That's a much easier problem to solve. All we'd need to do is agree to all provide support for one existing package format out of the box. (Sidebar: LSB already actually tries this. It requires RPM.) That's one big bunfight at a conference and maybe like a week or so of work. No big deal. If Bryan pushed for this instead of saying 'all distributions should use the same package format!', I'd have no disagreement with him.

You can stop reading here if you like! But if you're thinking 'hey, waitaminute'...

To pre-emptively address one objection: what if a third party wants to provide a package that depends on something in the core distribution?

Bryan's idea would go a bit further to addressing that than mine would. But it's not so important, Bryan's idea still doesn't totally solve it, and you can modify mine to solve it quite easily.

It's not so important because most significant third party providers just want to make their package as independent as possible. They don't want to worry about making sure their app works with all the possible versions of the shared resources they want to use that are shipped by the various distributions. They usually just link almost everything statically. Here are the requirements of Google's Chrome RPM, for instance:

libatk-1.0.so.0()(64bit) libc.so.6(GLIBC_2.11)(64bit) libcurl.so.4()(64bit) libgconf-2.so.4()(64bit) libnss3.so(NSS_3.12.3)(64bit) libbz2.so.1()(64bit) libXss.so.1()(64bit) libXcomposite.so.1()(64bit) libXfixes.so.3()(64bit) wget xdg-utils zlib

Honestly, you really don't need to specify any of those. If someone's running a Linux distribution with a desktop (which they are if they want to install Chrome), it's about 99 to 1 they have all of that installed.

> YOUR TASKS
1) According to the excerpt on package formats, which package format does LSB already require?
2) Revise the excerpt on package formats from the words "That's a much" through "thinking 'hey, waitaminute'...", with "bunfight" changed to "argument".
3) In the excerpt on package formats, which requirements of Google's Chrome RPM are not .so library files?
The items are not involved in any of this.

> GIVEN RECORDS
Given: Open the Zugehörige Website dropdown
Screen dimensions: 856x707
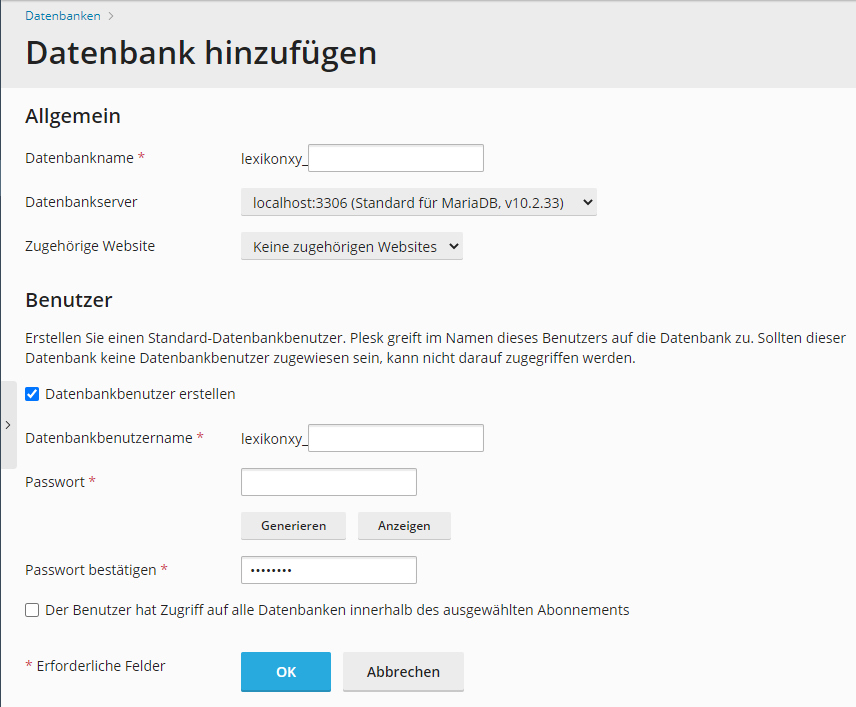Looking at the screenshot, I should pyautogui.click(x=351, y=246).
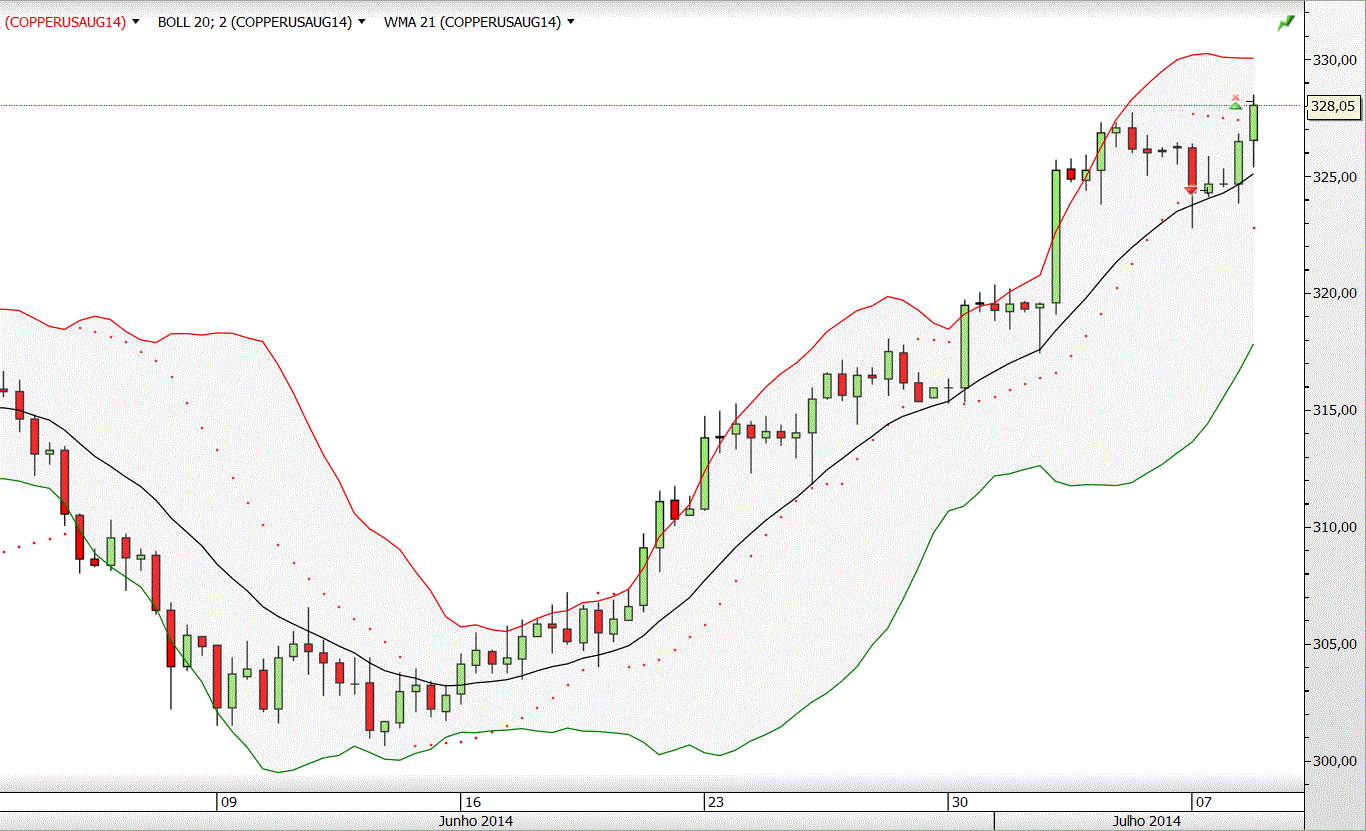The width and height of the screenshot is (1366, 831).
Task: Click the 315,00 price axis label
Action: pyautogui.click(x=1334, y=410)
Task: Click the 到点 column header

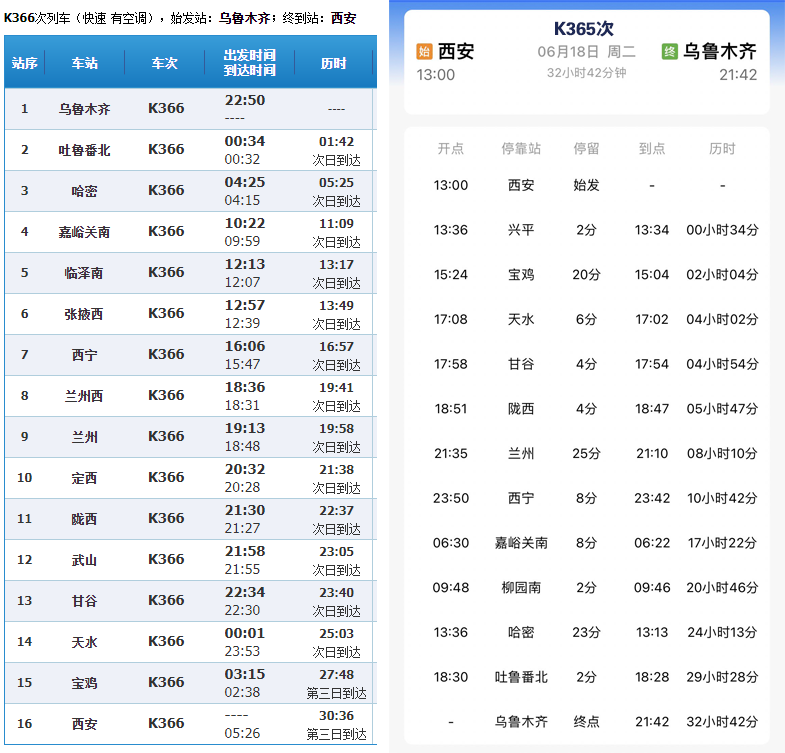Action: pos(652,149)
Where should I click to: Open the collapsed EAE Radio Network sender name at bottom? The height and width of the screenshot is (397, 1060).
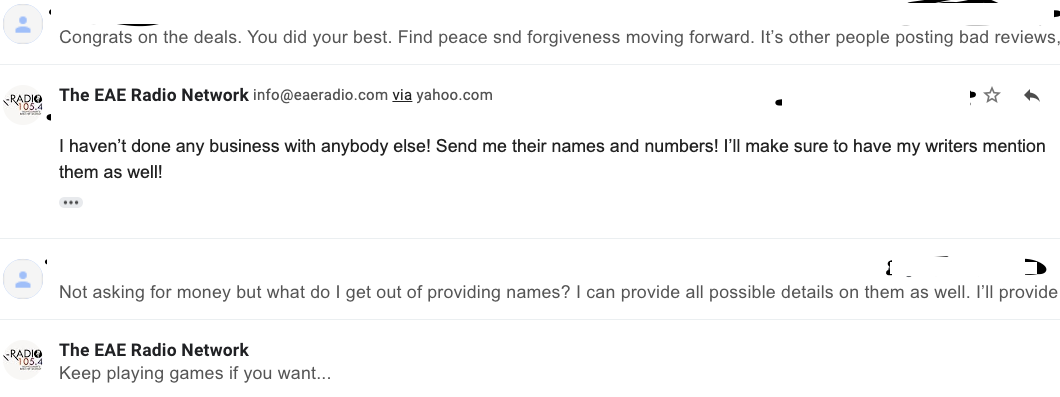pyautogui.click(x=154, y=350)

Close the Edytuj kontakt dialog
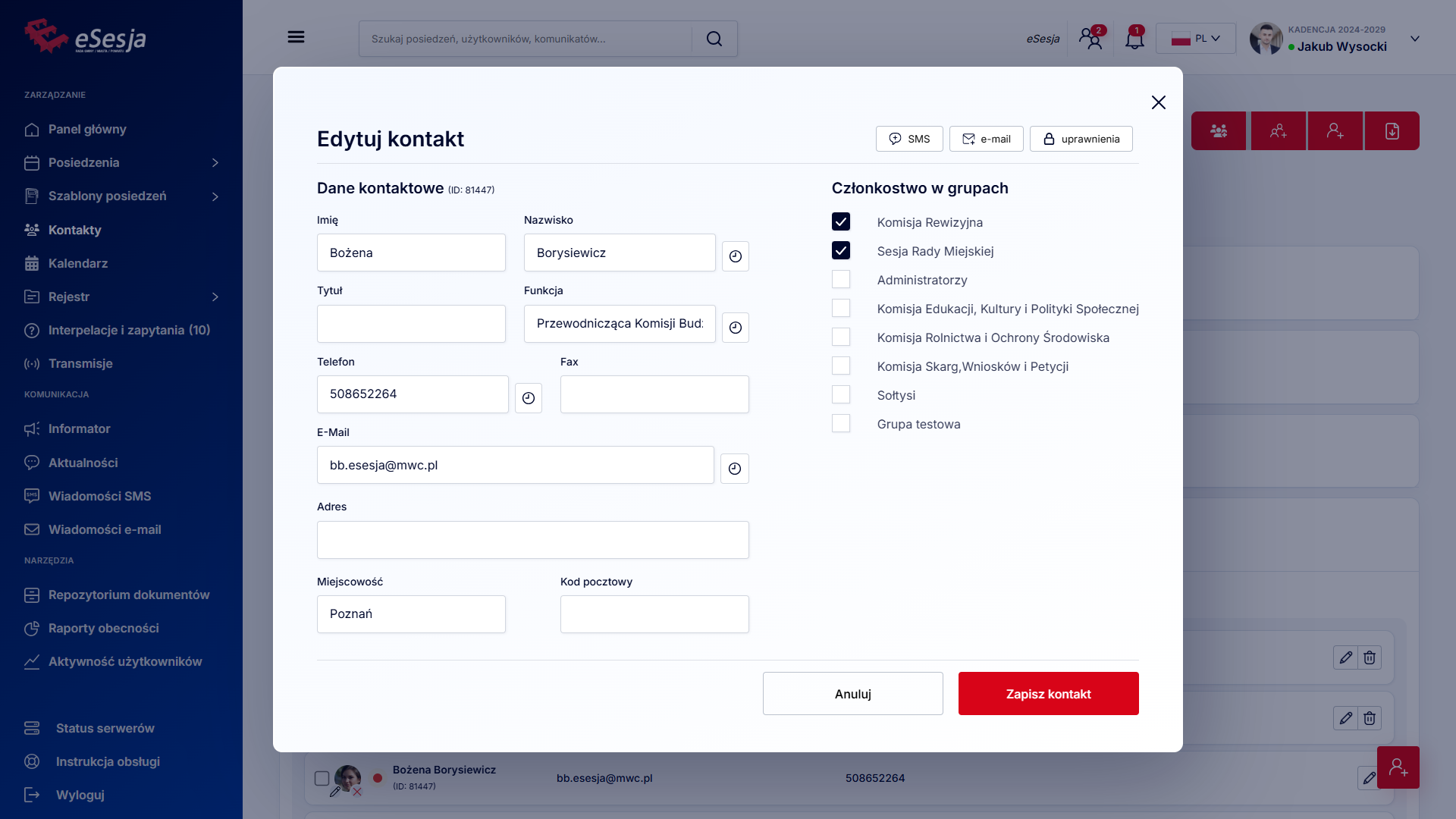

> THE RESPONSES
1) RPM

2)
That's a much easier problem to solve. All we'd need to do is agree to all provide support for one existing package format out of the box. (Sidebar: LSB already actually tries this. It requires RPM.) That's one big argument at a conference and maybe like a week or so of work. No big deal. If Bryan pushed for this instead of saying 'all distributions should use the same package format!', I'd have no disagreement with him.

You can stop reading here if you like! But if you're thinking 'hey, waitaminute'...

3) wget, xdg-utils, zlib